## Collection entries
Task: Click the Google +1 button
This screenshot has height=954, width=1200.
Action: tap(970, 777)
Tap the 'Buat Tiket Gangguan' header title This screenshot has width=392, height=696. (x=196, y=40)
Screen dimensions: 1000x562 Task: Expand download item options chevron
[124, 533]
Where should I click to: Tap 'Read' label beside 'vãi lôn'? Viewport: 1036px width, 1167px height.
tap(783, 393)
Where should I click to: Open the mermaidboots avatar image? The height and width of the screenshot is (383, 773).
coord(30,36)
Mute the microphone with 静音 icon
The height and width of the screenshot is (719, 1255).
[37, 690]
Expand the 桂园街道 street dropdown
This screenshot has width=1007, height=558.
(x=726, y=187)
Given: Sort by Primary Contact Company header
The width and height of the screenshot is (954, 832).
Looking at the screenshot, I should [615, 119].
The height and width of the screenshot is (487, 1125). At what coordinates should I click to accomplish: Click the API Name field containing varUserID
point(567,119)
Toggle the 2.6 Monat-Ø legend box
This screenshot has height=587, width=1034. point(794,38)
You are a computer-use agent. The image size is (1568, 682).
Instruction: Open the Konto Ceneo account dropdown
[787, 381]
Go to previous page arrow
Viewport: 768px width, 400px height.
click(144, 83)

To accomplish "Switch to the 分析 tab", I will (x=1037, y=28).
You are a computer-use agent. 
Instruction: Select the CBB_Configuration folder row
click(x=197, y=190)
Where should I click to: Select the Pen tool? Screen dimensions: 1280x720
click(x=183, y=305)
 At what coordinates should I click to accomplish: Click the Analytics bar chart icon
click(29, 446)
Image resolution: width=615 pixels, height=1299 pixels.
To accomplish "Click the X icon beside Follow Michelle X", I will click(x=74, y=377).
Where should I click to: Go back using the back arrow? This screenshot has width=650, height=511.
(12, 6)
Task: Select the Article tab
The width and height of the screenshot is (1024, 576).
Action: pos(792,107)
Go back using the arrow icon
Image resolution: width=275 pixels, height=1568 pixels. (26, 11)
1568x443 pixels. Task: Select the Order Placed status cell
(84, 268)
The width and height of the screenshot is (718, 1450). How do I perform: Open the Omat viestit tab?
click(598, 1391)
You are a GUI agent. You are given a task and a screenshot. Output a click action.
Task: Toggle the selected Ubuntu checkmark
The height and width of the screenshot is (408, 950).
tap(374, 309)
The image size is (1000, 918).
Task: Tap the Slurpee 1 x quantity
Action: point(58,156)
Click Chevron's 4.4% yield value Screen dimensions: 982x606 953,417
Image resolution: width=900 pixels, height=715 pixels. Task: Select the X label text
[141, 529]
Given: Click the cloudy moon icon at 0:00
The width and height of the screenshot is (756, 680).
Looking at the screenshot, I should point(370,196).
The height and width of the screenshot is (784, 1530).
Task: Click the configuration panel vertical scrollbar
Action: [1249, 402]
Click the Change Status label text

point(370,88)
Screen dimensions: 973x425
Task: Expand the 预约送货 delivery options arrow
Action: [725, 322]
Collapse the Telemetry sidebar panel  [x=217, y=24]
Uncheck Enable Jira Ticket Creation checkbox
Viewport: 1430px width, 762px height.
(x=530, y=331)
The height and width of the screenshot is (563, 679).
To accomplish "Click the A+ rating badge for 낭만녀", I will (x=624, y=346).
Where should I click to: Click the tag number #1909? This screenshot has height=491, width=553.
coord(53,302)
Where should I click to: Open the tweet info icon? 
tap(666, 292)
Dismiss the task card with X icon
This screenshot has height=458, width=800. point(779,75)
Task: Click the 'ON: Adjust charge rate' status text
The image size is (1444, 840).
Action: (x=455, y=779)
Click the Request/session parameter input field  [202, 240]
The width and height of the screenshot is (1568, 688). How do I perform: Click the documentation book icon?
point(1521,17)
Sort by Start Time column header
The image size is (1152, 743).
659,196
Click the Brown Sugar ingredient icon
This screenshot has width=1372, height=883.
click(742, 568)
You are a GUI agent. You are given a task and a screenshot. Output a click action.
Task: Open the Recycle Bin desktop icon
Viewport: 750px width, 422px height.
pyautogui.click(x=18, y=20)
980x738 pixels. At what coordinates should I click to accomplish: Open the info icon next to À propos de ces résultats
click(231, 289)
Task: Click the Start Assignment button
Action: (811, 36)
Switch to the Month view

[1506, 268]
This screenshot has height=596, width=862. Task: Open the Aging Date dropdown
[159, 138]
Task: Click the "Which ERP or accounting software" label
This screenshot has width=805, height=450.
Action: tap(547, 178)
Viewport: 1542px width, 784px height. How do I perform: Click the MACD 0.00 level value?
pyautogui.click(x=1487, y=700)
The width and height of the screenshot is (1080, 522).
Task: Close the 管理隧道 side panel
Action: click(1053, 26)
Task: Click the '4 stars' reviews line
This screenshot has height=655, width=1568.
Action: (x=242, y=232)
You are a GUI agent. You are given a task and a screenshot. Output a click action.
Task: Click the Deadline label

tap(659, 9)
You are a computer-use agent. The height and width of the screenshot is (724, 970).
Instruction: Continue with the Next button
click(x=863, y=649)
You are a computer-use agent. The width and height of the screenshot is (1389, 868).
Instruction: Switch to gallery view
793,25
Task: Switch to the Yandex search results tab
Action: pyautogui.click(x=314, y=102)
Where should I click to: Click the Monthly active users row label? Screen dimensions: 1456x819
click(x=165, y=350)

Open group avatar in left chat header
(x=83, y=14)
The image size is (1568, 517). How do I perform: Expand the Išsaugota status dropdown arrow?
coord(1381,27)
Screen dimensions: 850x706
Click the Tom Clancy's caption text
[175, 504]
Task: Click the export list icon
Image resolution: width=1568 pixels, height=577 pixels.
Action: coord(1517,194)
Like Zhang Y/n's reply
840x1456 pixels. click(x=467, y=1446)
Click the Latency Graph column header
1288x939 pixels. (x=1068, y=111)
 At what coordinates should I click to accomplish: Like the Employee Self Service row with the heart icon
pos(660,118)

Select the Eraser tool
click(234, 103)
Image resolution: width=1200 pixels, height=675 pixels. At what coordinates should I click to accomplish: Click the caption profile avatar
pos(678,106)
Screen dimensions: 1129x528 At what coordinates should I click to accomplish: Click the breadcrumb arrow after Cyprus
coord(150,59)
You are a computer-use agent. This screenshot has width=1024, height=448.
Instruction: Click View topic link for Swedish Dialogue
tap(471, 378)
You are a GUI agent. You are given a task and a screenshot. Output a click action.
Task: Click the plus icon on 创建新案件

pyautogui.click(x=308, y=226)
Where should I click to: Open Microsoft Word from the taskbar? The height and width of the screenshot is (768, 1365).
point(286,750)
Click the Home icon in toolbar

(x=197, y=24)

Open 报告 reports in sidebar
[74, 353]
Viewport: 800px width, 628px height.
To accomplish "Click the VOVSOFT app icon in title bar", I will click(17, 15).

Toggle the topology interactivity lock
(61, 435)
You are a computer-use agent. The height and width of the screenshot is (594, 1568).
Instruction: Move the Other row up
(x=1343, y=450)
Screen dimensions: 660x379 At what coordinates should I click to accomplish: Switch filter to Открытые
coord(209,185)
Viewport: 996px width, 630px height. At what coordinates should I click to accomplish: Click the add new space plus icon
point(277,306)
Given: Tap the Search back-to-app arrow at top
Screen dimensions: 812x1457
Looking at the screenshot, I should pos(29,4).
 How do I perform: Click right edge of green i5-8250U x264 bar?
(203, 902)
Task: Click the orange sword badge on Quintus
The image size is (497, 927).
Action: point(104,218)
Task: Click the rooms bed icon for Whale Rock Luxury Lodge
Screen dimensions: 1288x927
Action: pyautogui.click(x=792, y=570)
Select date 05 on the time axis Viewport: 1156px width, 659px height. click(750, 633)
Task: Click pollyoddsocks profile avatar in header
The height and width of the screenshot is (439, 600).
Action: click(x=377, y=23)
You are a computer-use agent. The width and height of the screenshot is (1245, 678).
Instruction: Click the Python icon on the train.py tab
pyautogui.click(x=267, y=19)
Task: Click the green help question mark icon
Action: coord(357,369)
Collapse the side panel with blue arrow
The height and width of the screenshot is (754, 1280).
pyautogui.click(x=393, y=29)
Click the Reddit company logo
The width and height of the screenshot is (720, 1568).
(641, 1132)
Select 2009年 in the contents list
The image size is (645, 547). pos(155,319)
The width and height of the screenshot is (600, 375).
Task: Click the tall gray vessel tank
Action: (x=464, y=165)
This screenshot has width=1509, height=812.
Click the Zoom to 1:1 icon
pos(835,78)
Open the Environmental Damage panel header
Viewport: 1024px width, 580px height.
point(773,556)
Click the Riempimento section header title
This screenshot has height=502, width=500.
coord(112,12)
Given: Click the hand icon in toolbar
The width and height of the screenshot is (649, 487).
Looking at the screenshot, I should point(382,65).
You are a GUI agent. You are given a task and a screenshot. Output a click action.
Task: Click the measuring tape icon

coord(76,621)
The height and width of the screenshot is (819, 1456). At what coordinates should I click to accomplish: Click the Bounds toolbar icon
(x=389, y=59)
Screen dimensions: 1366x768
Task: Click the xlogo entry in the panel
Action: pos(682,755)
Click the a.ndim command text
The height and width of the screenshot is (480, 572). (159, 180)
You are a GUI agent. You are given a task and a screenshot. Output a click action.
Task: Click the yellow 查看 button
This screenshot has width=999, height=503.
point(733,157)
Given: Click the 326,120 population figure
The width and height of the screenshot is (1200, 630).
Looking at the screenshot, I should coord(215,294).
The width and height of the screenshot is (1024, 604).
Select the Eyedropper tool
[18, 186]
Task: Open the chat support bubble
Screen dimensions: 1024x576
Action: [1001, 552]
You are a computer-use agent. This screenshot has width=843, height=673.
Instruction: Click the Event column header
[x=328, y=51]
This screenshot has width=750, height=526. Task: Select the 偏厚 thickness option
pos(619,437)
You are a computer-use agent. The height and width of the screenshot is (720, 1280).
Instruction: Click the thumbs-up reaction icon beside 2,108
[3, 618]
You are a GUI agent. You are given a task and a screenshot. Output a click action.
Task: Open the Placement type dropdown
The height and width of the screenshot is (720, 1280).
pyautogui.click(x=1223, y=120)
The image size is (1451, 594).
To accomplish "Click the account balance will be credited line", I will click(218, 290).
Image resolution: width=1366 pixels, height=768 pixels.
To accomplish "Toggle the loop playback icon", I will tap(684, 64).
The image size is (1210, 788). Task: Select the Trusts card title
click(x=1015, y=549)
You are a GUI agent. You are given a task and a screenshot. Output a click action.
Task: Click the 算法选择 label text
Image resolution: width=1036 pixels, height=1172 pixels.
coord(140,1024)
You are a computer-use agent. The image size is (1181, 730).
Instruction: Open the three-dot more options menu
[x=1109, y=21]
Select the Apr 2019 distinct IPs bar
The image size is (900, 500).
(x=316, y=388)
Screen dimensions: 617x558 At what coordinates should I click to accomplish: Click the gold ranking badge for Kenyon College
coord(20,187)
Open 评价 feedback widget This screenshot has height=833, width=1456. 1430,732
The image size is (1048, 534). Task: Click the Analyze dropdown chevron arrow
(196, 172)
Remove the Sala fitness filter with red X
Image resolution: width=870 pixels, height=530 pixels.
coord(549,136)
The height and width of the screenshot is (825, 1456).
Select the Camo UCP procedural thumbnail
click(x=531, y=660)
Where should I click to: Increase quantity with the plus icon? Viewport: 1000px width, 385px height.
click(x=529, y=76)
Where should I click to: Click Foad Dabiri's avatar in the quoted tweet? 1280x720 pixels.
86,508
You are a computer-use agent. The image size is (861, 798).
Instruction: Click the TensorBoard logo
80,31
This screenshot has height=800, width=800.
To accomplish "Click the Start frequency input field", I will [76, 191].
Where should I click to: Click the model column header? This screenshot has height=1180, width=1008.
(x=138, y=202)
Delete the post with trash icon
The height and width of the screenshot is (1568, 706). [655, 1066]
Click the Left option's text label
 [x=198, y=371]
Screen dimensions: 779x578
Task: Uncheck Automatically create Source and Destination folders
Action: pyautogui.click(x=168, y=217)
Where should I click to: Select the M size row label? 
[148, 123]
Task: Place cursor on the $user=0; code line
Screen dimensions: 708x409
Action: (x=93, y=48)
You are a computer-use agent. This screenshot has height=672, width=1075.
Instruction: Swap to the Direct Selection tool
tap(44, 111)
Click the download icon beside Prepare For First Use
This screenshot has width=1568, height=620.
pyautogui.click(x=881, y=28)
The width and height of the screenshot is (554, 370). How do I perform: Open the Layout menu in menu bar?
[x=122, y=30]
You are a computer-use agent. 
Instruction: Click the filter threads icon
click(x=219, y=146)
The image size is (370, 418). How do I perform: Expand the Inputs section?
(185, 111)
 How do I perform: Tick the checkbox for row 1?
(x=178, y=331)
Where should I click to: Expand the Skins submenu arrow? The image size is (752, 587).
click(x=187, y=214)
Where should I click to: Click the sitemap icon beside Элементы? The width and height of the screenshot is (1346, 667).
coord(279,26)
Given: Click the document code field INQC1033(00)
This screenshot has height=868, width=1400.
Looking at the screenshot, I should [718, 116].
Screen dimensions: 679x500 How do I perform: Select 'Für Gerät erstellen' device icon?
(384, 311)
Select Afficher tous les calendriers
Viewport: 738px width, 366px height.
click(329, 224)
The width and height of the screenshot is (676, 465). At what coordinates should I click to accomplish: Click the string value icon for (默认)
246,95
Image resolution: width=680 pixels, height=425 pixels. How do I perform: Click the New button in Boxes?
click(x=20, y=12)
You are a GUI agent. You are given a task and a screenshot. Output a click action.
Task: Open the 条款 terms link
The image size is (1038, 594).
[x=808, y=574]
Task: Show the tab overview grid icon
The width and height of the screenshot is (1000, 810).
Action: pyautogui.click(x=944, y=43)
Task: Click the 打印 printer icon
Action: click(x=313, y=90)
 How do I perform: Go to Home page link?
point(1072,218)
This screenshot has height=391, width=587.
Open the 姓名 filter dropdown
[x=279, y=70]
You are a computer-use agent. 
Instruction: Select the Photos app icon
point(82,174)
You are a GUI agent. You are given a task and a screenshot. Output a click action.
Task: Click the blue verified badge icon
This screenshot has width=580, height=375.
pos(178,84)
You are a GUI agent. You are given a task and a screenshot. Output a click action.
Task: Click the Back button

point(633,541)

## TASK DESCRIPTION
Copy out only the lines above from the one with "Open the Environmental Damage panel header" to the one with "Given: Click the 326,120 population figure", inclusive, exactly as they stand.

## RESULT FOR THIS TASK
Open the Environmental Damage panel header
Viewport: 1024px width, 580px height.
point(773,556)
Click the Riempimento section header title
This screenshot has height=502, width=500.
coord(112,12)
Given: Click the hand icon in toolbar
The width and height of the screenshot is (649, 487).
Looking at the screenshot, I should point(382,65).
You are a GUI agent. You are given a task and a screenshot. Output a click action.
Task: Click the measuring tape icon

coord(76,621)
The height and width of the screenshot is (819, 1456). At what coordinates should I click to accomplish: Click the Bounds toolbar icon
(x=389, y=59)
Screen dimensions: 1366x768
Task: Click the xlogo entry in the panel
Action: pos(682,755)
Click the a.ndim command text
The height and width of the screenshot is (480, 572). (159, 180)
You are a GUI agent. You are given a task and a screenshot. Output a click action.
Task: Click the yellow 查看 button
This screenshot has width=999, height=503.
point(733,157)
Given: Click the 326,120 population figure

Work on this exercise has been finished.